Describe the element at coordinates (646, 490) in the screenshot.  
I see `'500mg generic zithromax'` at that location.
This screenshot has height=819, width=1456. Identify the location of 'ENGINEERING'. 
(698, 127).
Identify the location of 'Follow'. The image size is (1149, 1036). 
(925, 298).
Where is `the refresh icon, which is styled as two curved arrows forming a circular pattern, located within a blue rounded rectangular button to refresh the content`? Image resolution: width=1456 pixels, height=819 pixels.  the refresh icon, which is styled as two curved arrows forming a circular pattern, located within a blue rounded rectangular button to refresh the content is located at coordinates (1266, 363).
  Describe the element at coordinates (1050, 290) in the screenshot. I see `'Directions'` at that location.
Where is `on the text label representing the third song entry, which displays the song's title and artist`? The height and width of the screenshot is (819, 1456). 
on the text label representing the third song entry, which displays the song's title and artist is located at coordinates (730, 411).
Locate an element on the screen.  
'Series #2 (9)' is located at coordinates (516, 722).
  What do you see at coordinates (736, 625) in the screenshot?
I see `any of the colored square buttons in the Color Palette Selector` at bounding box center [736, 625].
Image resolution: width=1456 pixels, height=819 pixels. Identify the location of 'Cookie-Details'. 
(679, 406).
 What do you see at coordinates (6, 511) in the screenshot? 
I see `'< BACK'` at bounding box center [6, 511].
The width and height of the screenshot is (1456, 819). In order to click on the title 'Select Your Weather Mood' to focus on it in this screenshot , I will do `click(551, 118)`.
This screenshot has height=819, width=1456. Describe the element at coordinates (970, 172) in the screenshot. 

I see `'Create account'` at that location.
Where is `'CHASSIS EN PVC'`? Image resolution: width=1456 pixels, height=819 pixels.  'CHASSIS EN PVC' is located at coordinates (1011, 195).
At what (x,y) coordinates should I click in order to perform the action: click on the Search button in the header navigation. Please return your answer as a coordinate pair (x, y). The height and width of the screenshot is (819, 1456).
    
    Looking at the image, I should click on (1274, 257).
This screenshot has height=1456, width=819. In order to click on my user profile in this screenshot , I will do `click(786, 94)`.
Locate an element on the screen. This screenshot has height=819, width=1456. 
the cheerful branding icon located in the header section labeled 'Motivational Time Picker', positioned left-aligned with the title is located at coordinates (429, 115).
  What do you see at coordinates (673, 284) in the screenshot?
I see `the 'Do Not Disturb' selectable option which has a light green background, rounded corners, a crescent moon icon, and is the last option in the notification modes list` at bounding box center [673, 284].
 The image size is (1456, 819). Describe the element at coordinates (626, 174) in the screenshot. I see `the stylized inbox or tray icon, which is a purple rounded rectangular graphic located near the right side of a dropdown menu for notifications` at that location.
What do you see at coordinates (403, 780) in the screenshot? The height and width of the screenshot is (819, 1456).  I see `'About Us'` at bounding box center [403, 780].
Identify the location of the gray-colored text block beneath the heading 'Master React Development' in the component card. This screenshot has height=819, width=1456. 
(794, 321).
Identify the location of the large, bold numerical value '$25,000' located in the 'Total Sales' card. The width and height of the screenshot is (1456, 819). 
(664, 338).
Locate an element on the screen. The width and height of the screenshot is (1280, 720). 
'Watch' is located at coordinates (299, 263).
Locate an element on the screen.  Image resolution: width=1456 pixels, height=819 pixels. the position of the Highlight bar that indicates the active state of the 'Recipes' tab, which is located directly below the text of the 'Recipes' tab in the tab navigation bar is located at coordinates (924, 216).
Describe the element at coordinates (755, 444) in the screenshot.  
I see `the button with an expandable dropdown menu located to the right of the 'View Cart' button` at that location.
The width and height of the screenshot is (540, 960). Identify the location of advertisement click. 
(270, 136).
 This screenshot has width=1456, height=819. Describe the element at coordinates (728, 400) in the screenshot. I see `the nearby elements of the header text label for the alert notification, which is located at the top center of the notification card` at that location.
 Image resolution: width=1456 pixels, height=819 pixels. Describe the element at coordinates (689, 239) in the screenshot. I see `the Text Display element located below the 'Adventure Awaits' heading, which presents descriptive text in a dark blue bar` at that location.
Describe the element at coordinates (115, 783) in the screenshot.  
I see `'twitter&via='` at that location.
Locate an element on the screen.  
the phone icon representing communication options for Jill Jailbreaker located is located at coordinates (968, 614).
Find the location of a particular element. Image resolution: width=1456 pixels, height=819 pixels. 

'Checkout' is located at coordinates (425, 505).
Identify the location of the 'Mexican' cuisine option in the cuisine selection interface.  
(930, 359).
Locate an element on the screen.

══════════════════════════════

# [Aim]
Could you reproduce all of the records above word for word, changing nothing?

# [Result for this exercise]
Describe the element at coordinates (646, 490) in the screenshot.  
I see `'500mg generic zithromax'` at that location.
This screenshot has height=819, width=1456. Identify the location of 'ENGINEERING'. 
(698, 127).
Identify the location of 'Follow'. The image size is (1149, 1036). 
(925, 298).
Where is `the refresh icon, which is styled as two curved arrows forming a circular pattern, located within a blue rounded rectangular button to refresh the content`? Image resolution: width=1456 pixels, height=819 pixels.  the refresh icon, which is styled as two curved arrows forming a circular pattern, located within a blue rounded rectangular button to refresh the content is located at coordinates (1266, 363).
  Describe the element at coordinates (1050, 290) in the screenshot. I see `'Directions'` at that location.
Where is `on the text label representing the third song entry, which displays the song's title and artist`? The height and width of the screenshot is (819, 1456). 
on the text label representing the third song entry, which displays the song's title and artist is located at coordinates (730, 411).
Locate an element on the screen.  
'Series #2 (9)' is located at coordinates (516, 722).
  What do you see at coordinates (736, 625) in the screenshot?
I see `any of the colored square buttons in the Color Palette Selector` at bounding box center [736, 625].
Image resolution: width=1456 pixels, height=819 pixels. Identify the location of 'Cookie-Details'. 
(679, 406).
 What do you see at coordinates (6, 511) in the screenshot? 
I see `'< BACK'` at bounding box center [6, 511].
The width and height of the screenshot is (1456, 819). In order to click on the title 'Select Your Weather Mood' to focus on it in this screenshot , I will do `click(551, 118)`.
This screenshot has height=819, width=1456. Describe the element at coordinates (970, 172) in the screenshot. 

I see `'Create account'` at that location.
Where is `'CHASSIS EN PVC'`? Image resolution: width=1456 pixels, height=819 pixels.  'CHASSIS EN PVC' is located at coordinates (1011, 195).
At what (x,y) coordinates should I click in order to perform the action: click on the Search button in the header navigation. Please return your answer as a coordinate pair (x, y). The height and width of the screenshot is (819, 1456).
    
    Looking at the image, I should click on (1274, 257).
This screenshot has height=1456, width=819. In order to click on my user profile in this screenshot , I will do `click(786, 94)`.
Locate an element on the screen. This screenshot has height=819, width=1456. 
the cheerful branding icon located in the header section labeled 'Motivational Time Picker', positioned left-aligned with the title is located at coordinates (429, 115).
  What do you see at coordinates (673, 284) in the screenshot?
I see `the 'Do Not Disturb' selectable option which has a light green background, rounded corners, a crescent moon icon, and is the last option in the notification modes list` at bounding box center [673, 284].
 The image size is (1456, 819). Describe the element at coordinates (626, 174) in the screenshot. I see `the stylized inbox or tray icon, which is a purple rounded rectangular graphic located near the right side of a dropdown menu for notifications` at that location.
What do you see at coordinates (403, 780) in the screenshot? The height and width of the screenshot is (819, 1456).  I see `'About Us'` at bounding box center [403, 780].
Identify the location of the gray-colored text block beneath the heading 'Master React Development' in the component card. This screenshot has height=819, width=1456. 
(794, 321).
Identify the location of the large, bold numerical value '$25,000' located in the 'Total Sales' card. The width and height of the screenshot is (1456, 819). 
(664, 338).
Locate an element on the screen. The width and height of the screenshot is (1280, 720). 
'Watch' is located at coordinates (299, 263).
Locate an element on the screen.  Image resolution: width=1456 pixels, height=819 pixels. the position of the Highlight bar that indicates the active state of the 'Recipes' tab, which is located directly below the text of the 'Recipes' tab in the tab navigation bar is located at coordinates (924, 216).
Describe the element at coordinates (755, 444) in the screenshot.  
I see `the button with an expandable dropdown menu located to the right of the 'View Cart' button` at that location.
The width and height of the screenshot is (540, 960). Identify the location of advertisement click. 
(270, 136).
 This screenshot has width=1456, height=819. Describe the element at coordinates (728, 400) in the screenshot. I see `the nearby elements of the header text label for the alert notification, which is located at the top center of the notification card` at that location.
 Image resolution: width=1456 pixels, height=819 pixels. Describe the element at coordinates (689, 239) in the screenshot. I see `the Text Display element located below the 'Adventure Awaits' heading, which presents descriptive text in a dark blue bar` at that location.
Describe the element at coordinates (115, 783) in the screenshot.  
I see `'twitter&via='` at that location.
Locate an element on the screen.  
the phone icon representing communication options for Jill Jailbreaker located is located at coordinates (968, 614).
Find the location of a particular element. Image resolution: width=1456 pixels, height=819 pixels. 

'Checkout' is located at coordinates (425, 505).
Identify the location of the 'Mexican' cuisine option in the cuisine selection interface.  
(930, 359).
Locate an element on the screen.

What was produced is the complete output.